46 Three-Dimensional Navigation in Lumbar Spine to Facilitate Minimally Invasive Spine Surgery
Summary
Keywords: image guidance lumbar fusion three-dimensional navigation MIS robotics augmented reality
46.1 Introduction
The utilization of three-dimensional image guidance in spine surgery was first introduced in the mid-1990s.1 In an effort to improve the accuracy and precision of spinal instrumentation such as pedicle screw placement, this technology has evolved from the traditional open fixation to two-dimensional fluoroscopy guidance with Kirschner wire (K-wire) placement and now to three-dimensional image guidance without the use of K-wires. This has increased both the efficiency of the spine surgeon and the safety of spinal instrumentation, all of which serve tremendous benefits for patients undergoing spine surgery. Nottmeier et al were able to demonstrate in a retrospective review of 220 consecutive patients undergoing posterior spinal fusion using three-dimensional image guidance, a low complication rate and high accuracy of instrumentation despite a high percentage of revision cases.2 As a result of the introduction of three-dimensional image guidance, Tehli et al have demonstrated a 98% accuracy in pedicle screws placement using neuronavigation and intraoperative image guidance in spinal stabilization surgery.3 An added advantage of three-dimensional image-guided navigation in minimally invasive spine surgery (MISS) is the complete elimination of radiation exposure to the surgeon and operating room (OR) staff, unlike the two-dimensional intraoperative fluoroscopy guidance with significant radiation exposure.4
Minimally invasive lumbar spine surgery continues to gain popularity among patients due to its shorter recovery time, better cosmetics, and an overall decreased morbidity.5 Employing three-dimensional image guidance in minimally invasive lumbar spine surgery can help facilitate percutaneous instrumentation without the use of fluoroscopy or K-wires and can also enable the surgeon to register multiple vertebral segments at a time. This makes three-dimensional image-guided minimally invasive lumbar spine surgery a very attractive option for both the spine surgeon and for the patients. In this chapter, we review three-dimensional navigation in the lumbar spine and how it facilitates MISS.
46.2 Preoperative Planning
It is important to have adequate planning prior to starting image-guided lumbar spinal surgery. Spinal image guidance can be accomplished by point-matching registration using a preoperative computed tomography (CT) scan or images can be acquired intraoperatively. Other preoperative factors include adequate patient selection, positioning, neuromonitoring, and the right surgical tools needed for the specific surgery. Surgeon’s competency and experience in image-guided minimally invasive lumbar spine surgeries is also paramount to the success of the operation.

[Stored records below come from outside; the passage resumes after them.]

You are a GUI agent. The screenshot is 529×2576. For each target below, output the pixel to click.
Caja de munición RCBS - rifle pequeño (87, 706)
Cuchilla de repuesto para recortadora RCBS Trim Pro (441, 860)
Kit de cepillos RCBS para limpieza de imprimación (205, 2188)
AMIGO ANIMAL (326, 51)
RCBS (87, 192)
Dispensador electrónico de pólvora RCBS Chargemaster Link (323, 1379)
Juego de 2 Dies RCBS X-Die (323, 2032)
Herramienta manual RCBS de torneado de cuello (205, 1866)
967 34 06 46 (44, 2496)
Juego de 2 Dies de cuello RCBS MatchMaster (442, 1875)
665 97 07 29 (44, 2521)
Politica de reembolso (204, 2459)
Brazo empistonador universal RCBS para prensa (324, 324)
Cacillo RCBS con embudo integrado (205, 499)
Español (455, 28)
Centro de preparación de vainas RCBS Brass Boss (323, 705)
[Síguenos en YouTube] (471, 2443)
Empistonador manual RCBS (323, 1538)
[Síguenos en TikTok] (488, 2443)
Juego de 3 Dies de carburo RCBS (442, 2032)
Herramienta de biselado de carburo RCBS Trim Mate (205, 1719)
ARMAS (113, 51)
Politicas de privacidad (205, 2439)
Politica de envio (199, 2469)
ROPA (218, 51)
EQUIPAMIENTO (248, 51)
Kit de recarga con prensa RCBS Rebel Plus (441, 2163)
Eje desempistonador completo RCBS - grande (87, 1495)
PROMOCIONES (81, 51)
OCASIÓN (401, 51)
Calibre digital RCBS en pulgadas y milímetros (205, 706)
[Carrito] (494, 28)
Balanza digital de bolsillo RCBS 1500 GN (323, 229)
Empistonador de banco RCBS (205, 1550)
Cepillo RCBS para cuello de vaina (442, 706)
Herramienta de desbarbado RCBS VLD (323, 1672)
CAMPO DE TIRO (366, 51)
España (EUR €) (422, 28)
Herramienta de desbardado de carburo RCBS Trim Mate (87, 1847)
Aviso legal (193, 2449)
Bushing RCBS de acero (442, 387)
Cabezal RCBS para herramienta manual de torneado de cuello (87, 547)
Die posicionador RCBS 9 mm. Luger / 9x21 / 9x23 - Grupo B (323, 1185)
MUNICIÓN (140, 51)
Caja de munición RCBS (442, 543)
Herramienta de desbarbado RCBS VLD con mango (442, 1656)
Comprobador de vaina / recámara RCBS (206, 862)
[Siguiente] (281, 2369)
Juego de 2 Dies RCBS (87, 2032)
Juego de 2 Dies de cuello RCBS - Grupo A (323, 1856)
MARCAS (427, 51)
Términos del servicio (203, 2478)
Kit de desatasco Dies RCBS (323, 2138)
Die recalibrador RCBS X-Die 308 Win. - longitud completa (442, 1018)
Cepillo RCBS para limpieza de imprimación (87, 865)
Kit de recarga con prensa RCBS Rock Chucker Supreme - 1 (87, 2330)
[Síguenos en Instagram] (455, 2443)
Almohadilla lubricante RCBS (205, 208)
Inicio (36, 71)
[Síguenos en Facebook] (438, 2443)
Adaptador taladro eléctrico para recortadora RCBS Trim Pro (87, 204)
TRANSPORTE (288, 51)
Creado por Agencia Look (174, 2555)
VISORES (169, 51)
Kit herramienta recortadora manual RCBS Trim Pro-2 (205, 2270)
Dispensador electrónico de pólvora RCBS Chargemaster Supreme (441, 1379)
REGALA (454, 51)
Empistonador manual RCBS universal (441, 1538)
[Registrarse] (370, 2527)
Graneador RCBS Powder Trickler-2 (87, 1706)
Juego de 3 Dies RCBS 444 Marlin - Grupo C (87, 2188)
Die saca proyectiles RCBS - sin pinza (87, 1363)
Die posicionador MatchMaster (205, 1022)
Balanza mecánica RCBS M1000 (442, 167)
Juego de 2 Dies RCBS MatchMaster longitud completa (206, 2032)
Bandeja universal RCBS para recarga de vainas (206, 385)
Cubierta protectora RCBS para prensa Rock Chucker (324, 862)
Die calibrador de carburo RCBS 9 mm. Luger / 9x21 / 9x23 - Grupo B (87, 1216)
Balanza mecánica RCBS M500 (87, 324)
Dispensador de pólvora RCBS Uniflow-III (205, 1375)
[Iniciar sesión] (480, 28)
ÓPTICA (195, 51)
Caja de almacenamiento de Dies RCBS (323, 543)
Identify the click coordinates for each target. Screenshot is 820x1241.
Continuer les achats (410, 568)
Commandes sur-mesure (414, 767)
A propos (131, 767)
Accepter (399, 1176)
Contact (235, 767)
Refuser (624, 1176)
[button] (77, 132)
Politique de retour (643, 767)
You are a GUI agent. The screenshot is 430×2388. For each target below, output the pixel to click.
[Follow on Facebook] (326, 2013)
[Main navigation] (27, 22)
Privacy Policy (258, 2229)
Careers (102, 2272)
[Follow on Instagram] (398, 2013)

46.3 Patient Selection: Indications and Contraindications
Navigation can be used in minimally invasive lumbar spinal surgery to accurately localize the underlying anatomy, thereby facilitating accurate skin incision and a safe trajectory to the underlying pathology. This is useful because it gives the surgeon an added layer of assurance especially when dealing with complex patients and distorted anatomy due to prior surgeries. Also, this technology can be applied to different minimally invasive approaches to the lumbar spine and for different conditions, including spinal deformity, degenerative disc disease, traumatic fractures, malignancy, and adjacent segment disease from previous spinal fusions.
There are few contraindications to the use of three-dimensional navigation in minimally invasive lumbar spine surgery; the first being unfamiliarity with this technology and its utilization, and any condition that precludes exposure to radiation like pregnancy.
46.4 Patient Positioning
46.4.1 Surgical Table Selection
Selecting the right table is critical for the success of image-guided lumbar spine surgery. Ideally, the surgical table should allow for easy patient positioning, exposure, and intraoperative imaging. The O-arm should be able to fit around the patient on the table and move up and down without any obstruction from the base of the table. The Jackson table is suitable for this purpose as it is able to conform to the patient’s normal lumbar lordosis while in the prone position.
46.4.2 Sterile Draping
To avoid contamination of the surgical field, the entire O-arm has to be properly draped which can be a cumbersome task. Also, if not properly done, the drape can become lose and get caught during movement, which can cause delays and frustrations during surgery. The preferred method of draping the patient in our practice is to cover the patient in a 360-degree circumferential manner with sterile drapes (Fig. 46.1). It is also important to make sure the reference arc is not covered by the drape as it has to be visible to the camera on the navigation system.